* _Instructions to follow_:
Count the lines in the material below that contain the string "title", and reply with only that number.

* _Data to use_:

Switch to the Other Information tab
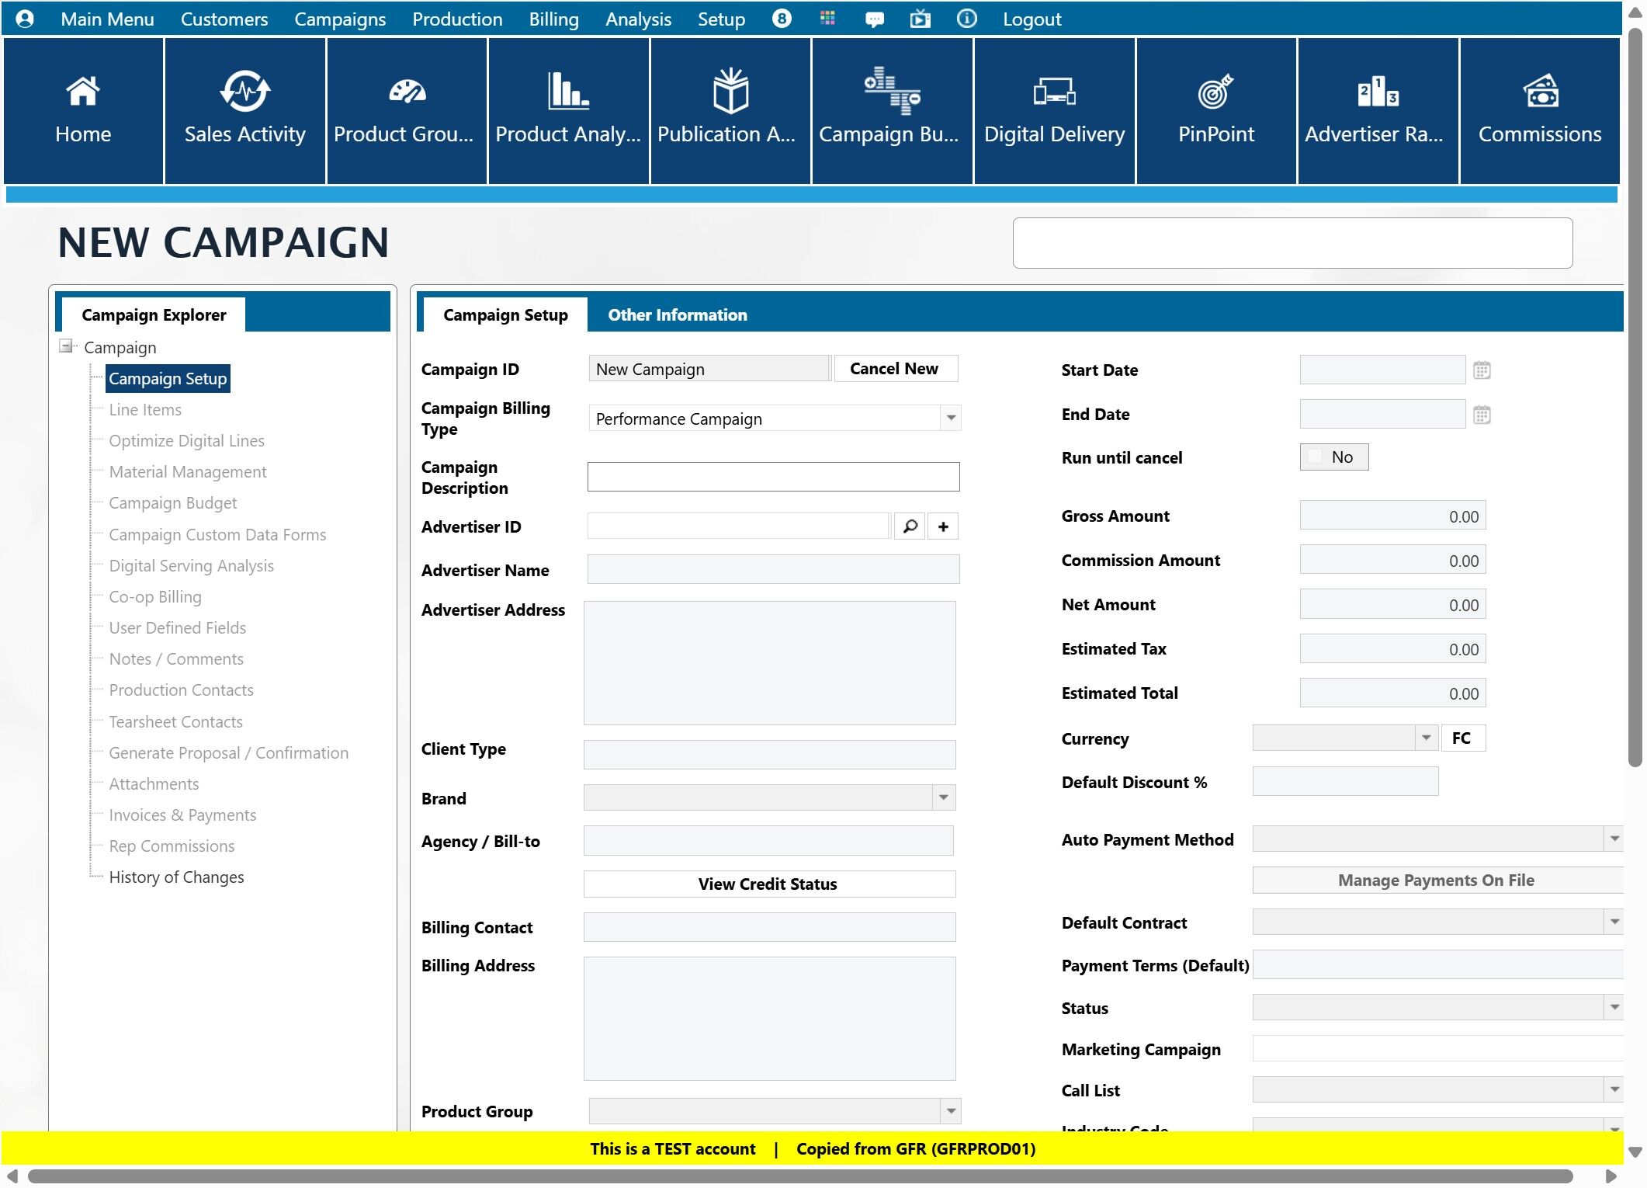This screenshot has width=1647, height=1188. click(677, 314)
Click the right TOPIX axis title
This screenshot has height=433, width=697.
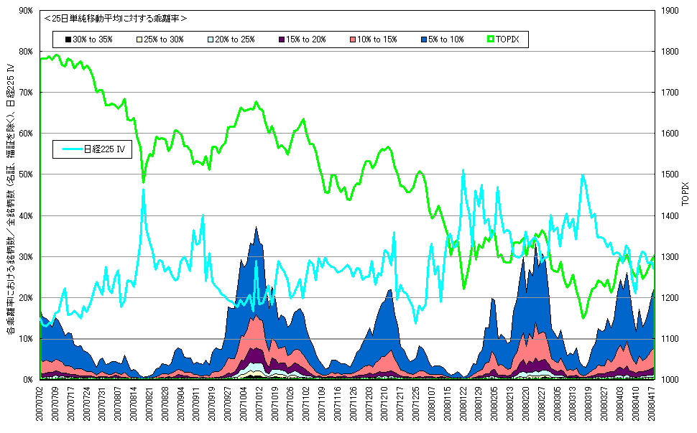[685, 194]
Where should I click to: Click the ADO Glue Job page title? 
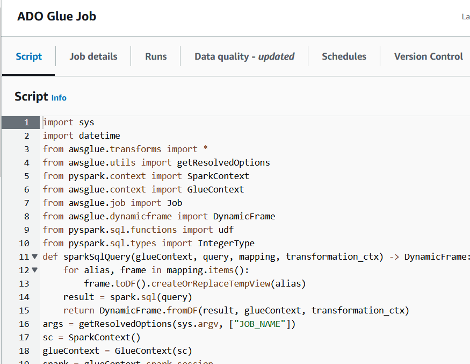coord(56,16)
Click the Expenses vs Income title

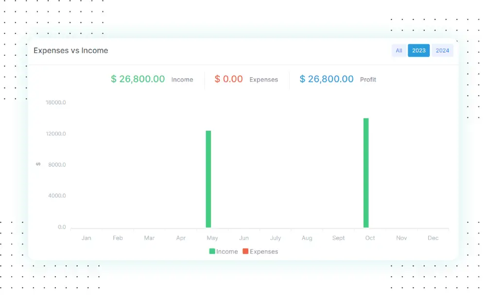point(70,50)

* _Final answer_:
3